[Opening EXCERPTED DATA section]
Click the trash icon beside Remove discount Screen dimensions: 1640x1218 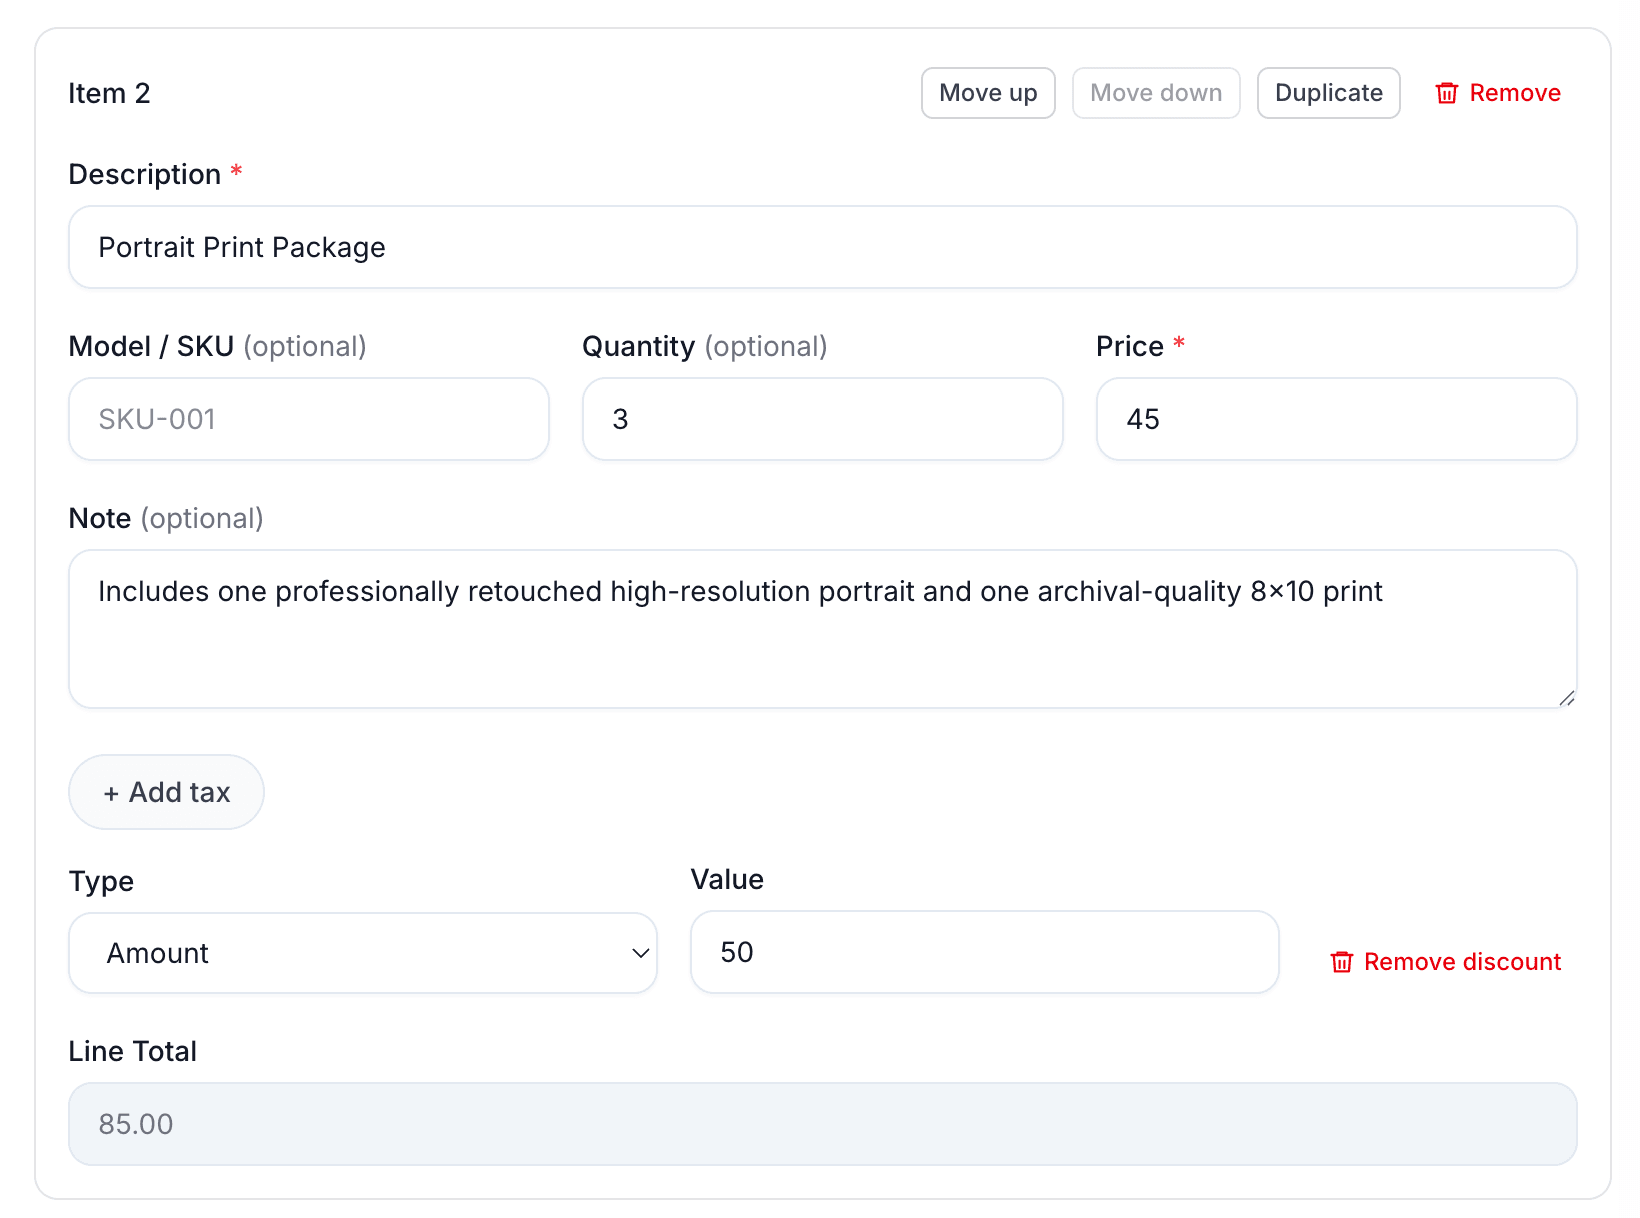click(1341, 962)
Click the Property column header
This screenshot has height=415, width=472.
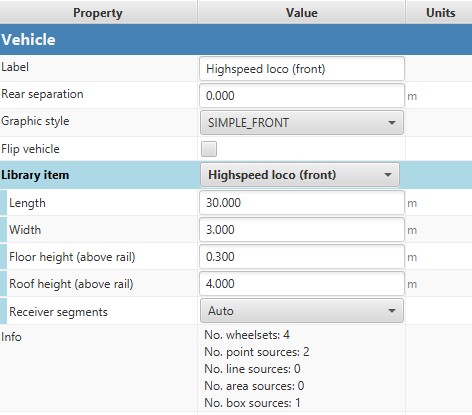tap(98, 12)
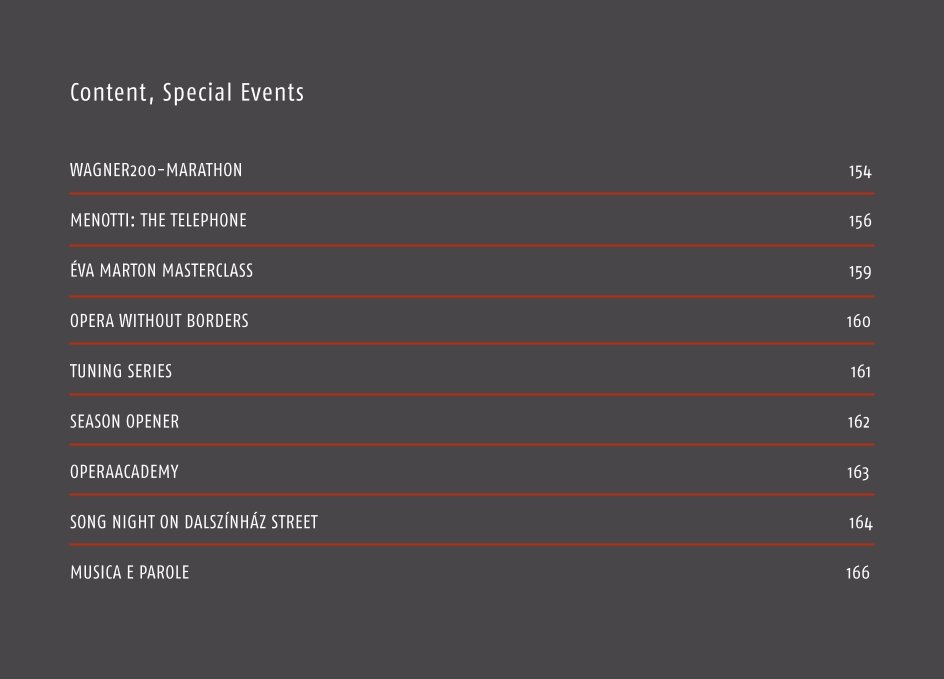
Task: Jump to page number 159
Action: 860,271
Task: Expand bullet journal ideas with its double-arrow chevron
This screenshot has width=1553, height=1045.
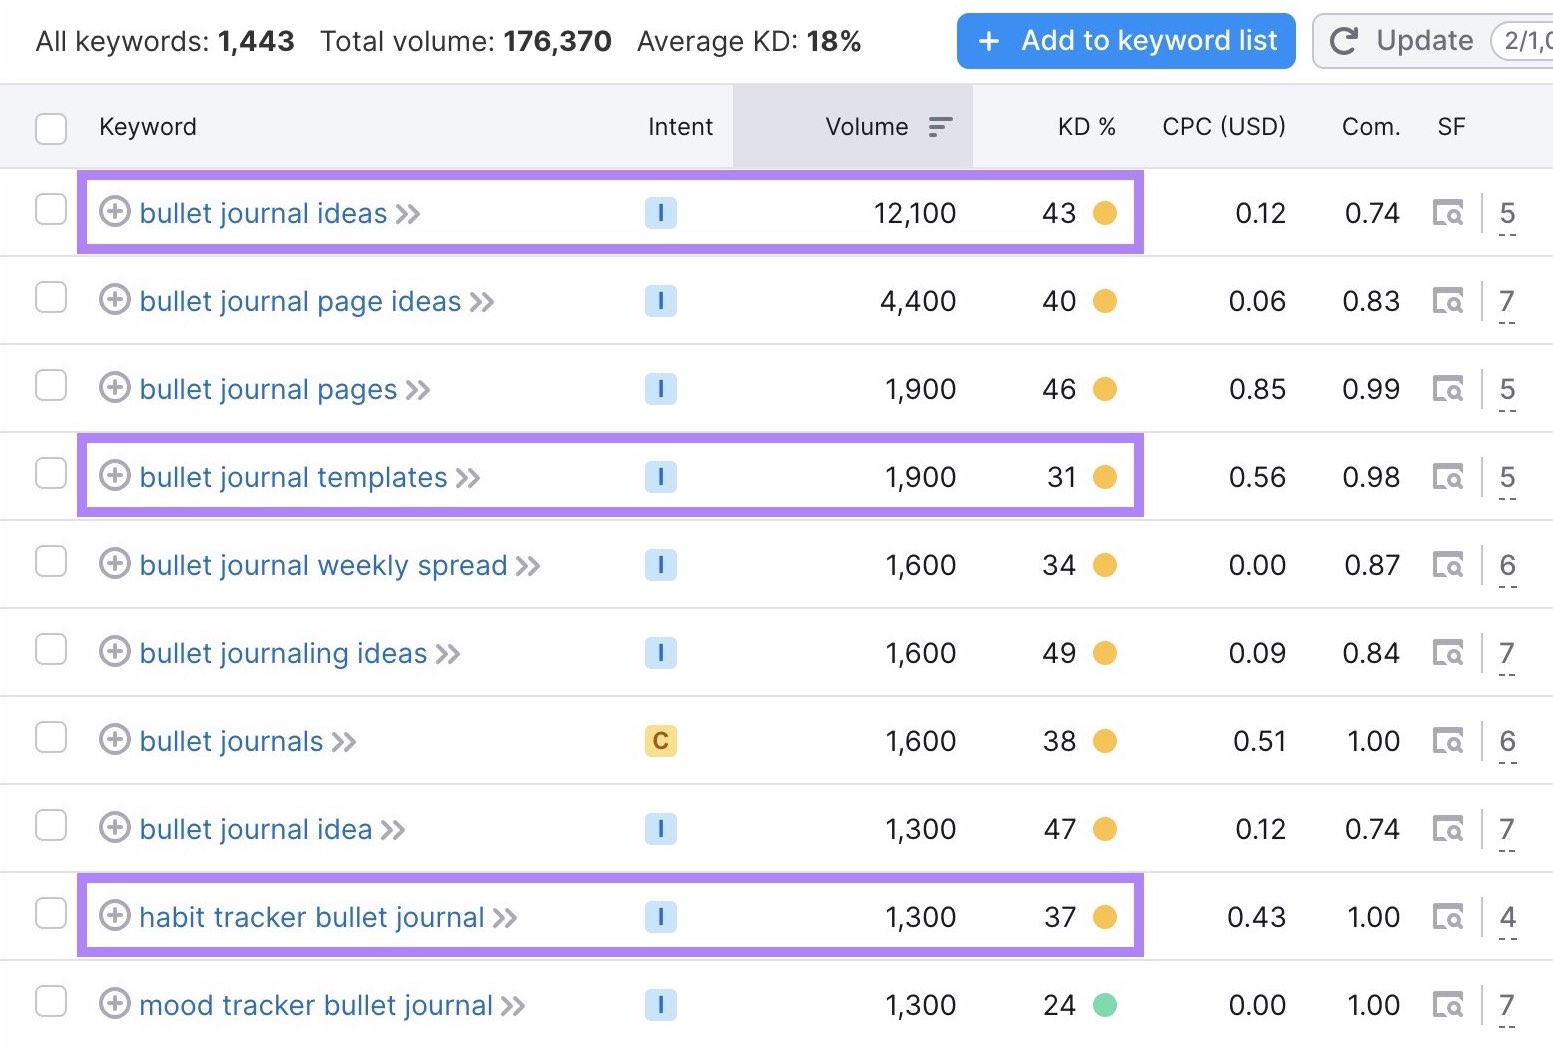Action: pos(408,213)
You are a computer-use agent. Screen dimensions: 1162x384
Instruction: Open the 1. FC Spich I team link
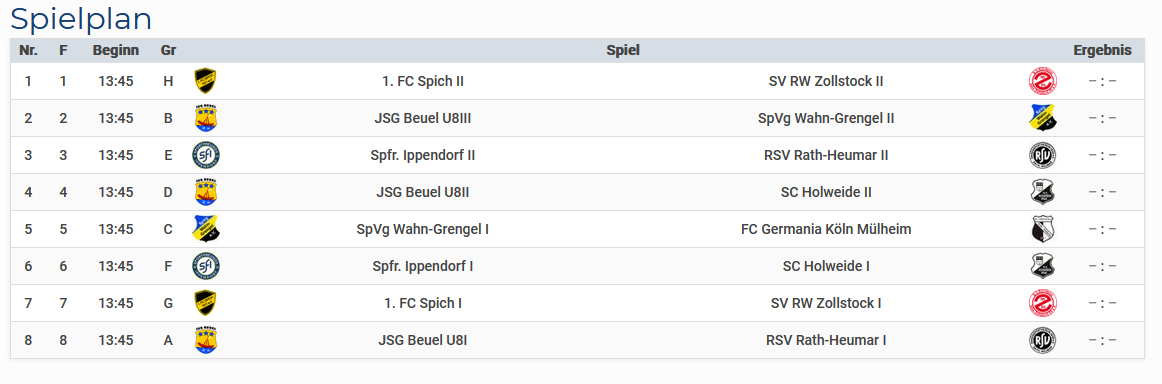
[Closing EXCERPTED DATA section]
After locating the line that contains "Task: Expand bullet", output it and all later lines through the end of the material exactly, leaving out pictures.

Task: Expand bullet journal ideas with its double-arrow chevron
This screenshot has width=1553, height=1045.
Action: pos(408,213)
You are a computer-use agent. Screen dimensions: 1162x384
Instruction: Open the 1. FC Spich I team link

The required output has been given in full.